Collected data entries:
*** Begin section ***
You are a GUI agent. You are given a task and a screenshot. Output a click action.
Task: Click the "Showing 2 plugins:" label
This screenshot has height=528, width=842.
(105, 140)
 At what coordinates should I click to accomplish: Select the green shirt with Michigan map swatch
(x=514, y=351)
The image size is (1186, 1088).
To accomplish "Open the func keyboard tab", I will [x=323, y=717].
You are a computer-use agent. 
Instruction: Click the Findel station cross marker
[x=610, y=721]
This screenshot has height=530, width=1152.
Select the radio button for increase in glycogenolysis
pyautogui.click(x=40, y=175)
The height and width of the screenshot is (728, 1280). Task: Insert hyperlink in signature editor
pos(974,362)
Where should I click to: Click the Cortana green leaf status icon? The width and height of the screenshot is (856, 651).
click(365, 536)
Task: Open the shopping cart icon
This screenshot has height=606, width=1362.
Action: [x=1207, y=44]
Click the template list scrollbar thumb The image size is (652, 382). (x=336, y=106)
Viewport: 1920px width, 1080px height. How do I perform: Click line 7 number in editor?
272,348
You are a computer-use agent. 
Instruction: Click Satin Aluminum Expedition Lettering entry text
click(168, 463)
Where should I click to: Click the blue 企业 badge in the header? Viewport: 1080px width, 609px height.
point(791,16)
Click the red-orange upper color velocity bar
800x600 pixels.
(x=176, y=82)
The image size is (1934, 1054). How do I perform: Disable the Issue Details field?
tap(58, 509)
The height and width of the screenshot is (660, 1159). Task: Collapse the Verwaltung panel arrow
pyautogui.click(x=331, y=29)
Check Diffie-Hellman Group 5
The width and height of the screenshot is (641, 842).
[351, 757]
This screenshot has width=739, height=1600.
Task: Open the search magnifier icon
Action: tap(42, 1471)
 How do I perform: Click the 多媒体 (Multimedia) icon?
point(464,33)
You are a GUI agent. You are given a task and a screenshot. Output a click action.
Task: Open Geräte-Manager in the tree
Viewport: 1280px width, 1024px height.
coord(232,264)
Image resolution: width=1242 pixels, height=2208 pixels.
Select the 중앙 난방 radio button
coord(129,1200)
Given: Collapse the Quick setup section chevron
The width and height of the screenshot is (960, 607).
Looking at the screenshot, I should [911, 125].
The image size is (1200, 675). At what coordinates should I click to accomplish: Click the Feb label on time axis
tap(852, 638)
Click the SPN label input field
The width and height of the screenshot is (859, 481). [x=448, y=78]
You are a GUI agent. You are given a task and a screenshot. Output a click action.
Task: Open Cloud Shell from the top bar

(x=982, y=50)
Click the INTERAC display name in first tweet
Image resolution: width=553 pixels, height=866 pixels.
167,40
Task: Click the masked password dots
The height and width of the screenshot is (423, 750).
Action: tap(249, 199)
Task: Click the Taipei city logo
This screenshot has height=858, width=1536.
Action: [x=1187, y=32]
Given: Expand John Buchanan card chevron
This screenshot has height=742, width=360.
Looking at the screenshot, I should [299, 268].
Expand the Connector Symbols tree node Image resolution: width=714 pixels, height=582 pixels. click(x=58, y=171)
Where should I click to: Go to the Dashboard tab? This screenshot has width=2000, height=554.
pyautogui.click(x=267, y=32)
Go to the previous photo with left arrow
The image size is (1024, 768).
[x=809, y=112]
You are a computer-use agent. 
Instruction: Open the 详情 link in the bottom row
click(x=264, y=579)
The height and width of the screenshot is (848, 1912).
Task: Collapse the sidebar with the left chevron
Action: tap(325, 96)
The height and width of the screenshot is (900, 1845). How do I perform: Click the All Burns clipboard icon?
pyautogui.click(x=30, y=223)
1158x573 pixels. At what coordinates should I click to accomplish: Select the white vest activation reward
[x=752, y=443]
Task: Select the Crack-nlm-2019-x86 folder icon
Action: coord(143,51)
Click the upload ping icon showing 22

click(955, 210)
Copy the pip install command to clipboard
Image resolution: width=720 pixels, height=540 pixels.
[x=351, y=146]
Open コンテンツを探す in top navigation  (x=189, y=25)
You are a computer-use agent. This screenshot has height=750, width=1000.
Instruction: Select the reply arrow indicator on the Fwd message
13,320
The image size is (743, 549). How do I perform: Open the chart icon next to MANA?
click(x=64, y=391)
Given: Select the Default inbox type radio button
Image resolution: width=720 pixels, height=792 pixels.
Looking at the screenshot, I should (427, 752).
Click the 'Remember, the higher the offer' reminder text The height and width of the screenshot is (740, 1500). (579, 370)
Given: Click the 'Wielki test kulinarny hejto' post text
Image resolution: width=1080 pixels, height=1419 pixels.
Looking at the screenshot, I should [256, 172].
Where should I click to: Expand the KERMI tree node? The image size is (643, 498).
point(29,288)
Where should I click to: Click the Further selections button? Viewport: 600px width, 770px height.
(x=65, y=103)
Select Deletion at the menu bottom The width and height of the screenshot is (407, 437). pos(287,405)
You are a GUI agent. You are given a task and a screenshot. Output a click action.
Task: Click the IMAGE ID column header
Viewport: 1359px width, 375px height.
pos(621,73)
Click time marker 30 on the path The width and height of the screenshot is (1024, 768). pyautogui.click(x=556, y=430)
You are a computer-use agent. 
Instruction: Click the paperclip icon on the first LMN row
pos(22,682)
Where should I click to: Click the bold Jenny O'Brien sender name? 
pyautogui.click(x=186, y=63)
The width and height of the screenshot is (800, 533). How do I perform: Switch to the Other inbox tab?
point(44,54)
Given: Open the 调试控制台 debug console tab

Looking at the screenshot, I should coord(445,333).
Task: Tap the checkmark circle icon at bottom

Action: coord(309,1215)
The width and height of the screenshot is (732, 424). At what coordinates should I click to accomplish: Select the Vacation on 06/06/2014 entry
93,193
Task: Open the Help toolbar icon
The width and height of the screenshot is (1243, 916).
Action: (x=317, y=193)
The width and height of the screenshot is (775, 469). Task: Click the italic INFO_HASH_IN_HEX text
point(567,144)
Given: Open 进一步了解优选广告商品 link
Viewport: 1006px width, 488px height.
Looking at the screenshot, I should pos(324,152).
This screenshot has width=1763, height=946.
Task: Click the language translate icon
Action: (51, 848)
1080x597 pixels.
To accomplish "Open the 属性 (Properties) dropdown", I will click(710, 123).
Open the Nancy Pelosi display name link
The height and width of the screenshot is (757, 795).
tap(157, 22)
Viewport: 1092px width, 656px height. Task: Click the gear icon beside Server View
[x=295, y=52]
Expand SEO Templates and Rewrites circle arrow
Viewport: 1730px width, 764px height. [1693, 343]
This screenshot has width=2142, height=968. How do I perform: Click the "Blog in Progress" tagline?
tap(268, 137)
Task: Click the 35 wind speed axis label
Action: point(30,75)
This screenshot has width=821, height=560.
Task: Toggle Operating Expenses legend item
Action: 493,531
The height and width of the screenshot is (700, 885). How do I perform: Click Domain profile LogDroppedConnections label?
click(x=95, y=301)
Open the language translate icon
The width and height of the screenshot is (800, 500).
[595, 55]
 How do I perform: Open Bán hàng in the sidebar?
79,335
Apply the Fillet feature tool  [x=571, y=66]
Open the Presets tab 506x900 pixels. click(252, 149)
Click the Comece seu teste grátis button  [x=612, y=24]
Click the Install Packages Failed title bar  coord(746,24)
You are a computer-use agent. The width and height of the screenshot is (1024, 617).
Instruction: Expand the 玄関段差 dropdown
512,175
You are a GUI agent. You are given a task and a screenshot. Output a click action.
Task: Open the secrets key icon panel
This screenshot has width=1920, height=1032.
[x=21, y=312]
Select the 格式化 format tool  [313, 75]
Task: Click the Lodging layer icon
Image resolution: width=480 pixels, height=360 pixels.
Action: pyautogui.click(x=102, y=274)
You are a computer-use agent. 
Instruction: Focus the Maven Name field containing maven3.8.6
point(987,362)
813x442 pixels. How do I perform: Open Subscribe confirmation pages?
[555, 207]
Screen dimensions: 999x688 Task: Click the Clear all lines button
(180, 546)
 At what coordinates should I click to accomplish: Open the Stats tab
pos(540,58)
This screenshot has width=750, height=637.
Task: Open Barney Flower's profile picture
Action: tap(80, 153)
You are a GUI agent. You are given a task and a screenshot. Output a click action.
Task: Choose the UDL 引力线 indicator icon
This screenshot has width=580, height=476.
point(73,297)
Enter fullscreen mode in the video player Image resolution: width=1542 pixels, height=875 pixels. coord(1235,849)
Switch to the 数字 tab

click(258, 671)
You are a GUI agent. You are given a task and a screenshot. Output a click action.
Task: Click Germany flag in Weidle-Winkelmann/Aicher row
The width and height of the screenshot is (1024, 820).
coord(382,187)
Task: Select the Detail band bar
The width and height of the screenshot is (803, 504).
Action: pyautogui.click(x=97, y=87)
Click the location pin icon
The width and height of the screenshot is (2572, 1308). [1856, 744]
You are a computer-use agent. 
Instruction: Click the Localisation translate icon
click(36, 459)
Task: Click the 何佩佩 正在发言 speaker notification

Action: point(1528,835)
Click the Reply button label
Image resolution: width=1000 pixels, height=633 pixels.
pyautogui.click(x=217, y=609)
*** End section ***
*Work required*. When you reach the line holding "Open コンテンツを探す in" in the records above, begin reproducing exactly, stop after the line holding "Given: Click the", and output nothing else.

*Finished task*.
Open コンテンツを探す in top navigation  (x=189, y=25)
You are a computer-use agent. This screenshot has height=750, width=1000.
Instruction: Select the reply arrow indicator on the Fwd message
13,320
The image size is (743, 549). How do I perform: Open the chart icon next to MANA?
click(x=64, y=391)
Given: Select the Default inbox type radio button
Image resolution: width=720 pixels, height=792 pixels.
Looking at the screenshot, I should (427, 752).
Click the 'Remember, the higher the offer' reminder text The height and width of the screenshot is (740, 1500). (579, 370)
Given: Click the 'Wielki test kulinarny hejto' post text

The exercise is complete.